S. constellatus is a facultative anaerobe, a gram-positive coccus, and catalase negative. Bacterial culture is the gold standard for the diagnosis, we should pay attention to the following point. Firstly, It is easy to be missed in the microbial culture tests performed in aerobic environments, because this bacteria needs to be placed in 5% CO2 or anaerobic environments to grow [17]. At present, the wide application of metagenomics next-generation sequencing (mNGS) has dramatically improved the etiological detection rate [18], however, mNGS also has its own drawbacks, a drug sensitivity test cannot be performed to clarify the drug susceptibility compared to traditional pathogenic tests such as blood and sputum cultures, and it’s relatively expensive. Secondly, the bacterium is sensitive to most of antibiotics [19, 20], it is easy to have a negative culture result due to the overuse of antibiotics. Samples were taken immediately in the case, thus making the diagnosis clear, this once again demonstrated the importance of timely submission of specimens. Thirdly, S. constellatus observed in samples are often overlooked and erroneously considered as commensal contamination, this emphasis the importance of the communication between clinicians and laboratory technicians.

S. constellatus infection is not common, but can cause abscesses and bacteremia, which may be related to the structure of polysaccharidic capsules on these bacteria [21]. It may be induce infections in patients with alcohol abuse, chronic respiratory diseases, immunodeficient diseases, diabetes mellitus or cardiovascular diseases, etc. [10, 14]. Our patient suffered from HIV with a low level of CD4 T-lymphocytes (61 cells/µl), a history of diabetes and alcohol abuse, so he was prone to be infected by this bacterium. The origin of the S. constellatum in our patient is unclear, it seems that the odontogenic infections is the main invasion path, because the patient recently had a tooth extraction.
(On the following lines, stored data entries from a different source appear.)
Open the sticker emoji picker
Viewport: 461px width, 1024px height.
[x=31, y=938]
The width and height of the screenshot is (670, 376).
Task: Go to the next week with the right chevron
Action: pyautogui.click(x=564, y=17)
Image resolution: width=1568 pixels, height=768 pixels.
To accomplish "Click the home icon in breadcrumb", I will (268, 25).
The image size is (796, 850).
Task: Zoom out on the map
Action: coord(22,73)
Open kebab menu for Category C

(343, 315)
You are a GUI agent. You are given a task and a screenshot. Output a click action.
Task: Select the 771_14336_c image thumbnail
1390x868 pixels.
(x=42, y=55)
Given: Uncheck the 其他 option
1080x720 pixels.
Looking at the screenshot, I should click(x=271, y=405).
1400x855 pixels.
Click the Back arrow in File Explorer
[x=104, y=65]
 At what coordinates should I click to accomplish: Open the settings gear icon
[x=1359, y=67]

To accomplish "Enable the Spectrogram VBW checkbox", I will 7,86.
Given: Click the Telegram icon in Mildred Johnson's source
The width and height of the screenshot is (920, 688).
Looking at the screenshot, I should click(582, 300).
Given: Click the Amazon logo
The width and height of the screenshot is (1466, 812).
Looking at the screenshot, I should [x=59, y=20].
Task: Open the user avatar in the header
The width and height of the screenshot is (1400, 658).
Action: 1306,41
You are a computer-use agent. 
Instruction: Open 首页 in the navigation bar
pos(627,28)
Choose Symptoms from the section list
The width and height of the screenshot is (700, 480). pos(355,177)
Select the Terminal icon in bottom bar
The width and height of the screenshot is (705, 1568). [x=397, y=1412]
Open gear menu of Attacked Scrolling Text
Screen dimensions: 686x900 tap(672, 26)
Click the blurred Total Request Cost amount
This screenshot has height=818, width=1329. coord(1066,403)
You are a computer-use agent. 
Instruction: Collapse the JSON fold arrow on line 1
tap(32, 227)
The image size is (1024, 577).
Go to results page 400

The sufficiently treatment for empyema is treated with thoracic drainage and antibiotics. S. constellatus is sensitive to a range of antibiotics, penicillins are the first choice, followed by erythromycin, chloramphenicol, clindamycin, ofloxacin, vancomycin, cephalosporin, and other antibiotics. It’s recommended those patients with pleural infection should early receive empirical antibiotics by using the above-mentioned drugs. It’s reported that the S. constellatus tends to co-infect with other anaerobes [16]. The presence of anaerobes can positively enhance infection of S. constellatus, and associated with a high incidence of lung abscess and mortality. The potential mechanism was that anaerobes and its metabolite inhibit the bactericidal activity of the host and stimulate the growth of S. constellatus, by impairing the function of polymorphonuclear leukocytes (PMNLs) [22, 23]. So antibiotics should against both S. constellatus and anaerobes. Although consensus or universal guidelines are lacking for S.constellatum, the recommended general duration of antimicrobial treatment for empyema is 2–6 weeks. In our case, the patient was treated with amoxicillin clavulanic acid potassium combined with metronidazole according to drug susceptibility testing, following up with amoxicillin clavulanic acid potassium after discharge for 2-week, completing a approximately 4-week course of antibiotic treatment.

Early and adequate pleural drainage is very important for the treatment of empyema. However, smooth drainage is usually not possible when in cases where pus has formed, fibrin is deposited, and septa have formed in the thoracic cavity. At this time, closed thoracic drainage combined with intrapleural injection of urokinase is recommended, which has the following advantages: less invasive, has fewer side effects, shortens the hospitalization period.

In summary, this case reported a patient living with HIV who presented with empyema caused by S constellatus, which was successfully treated with antibiotics therapy, closed thoracic drainage and intrapleural injection of fibrinolytic enzymes. S. constellatus should not be neglected as a pus pathogen in patients with HIV. In addition, we should pay attention to timely submission of traditional bacterial culture although NGS was widely used.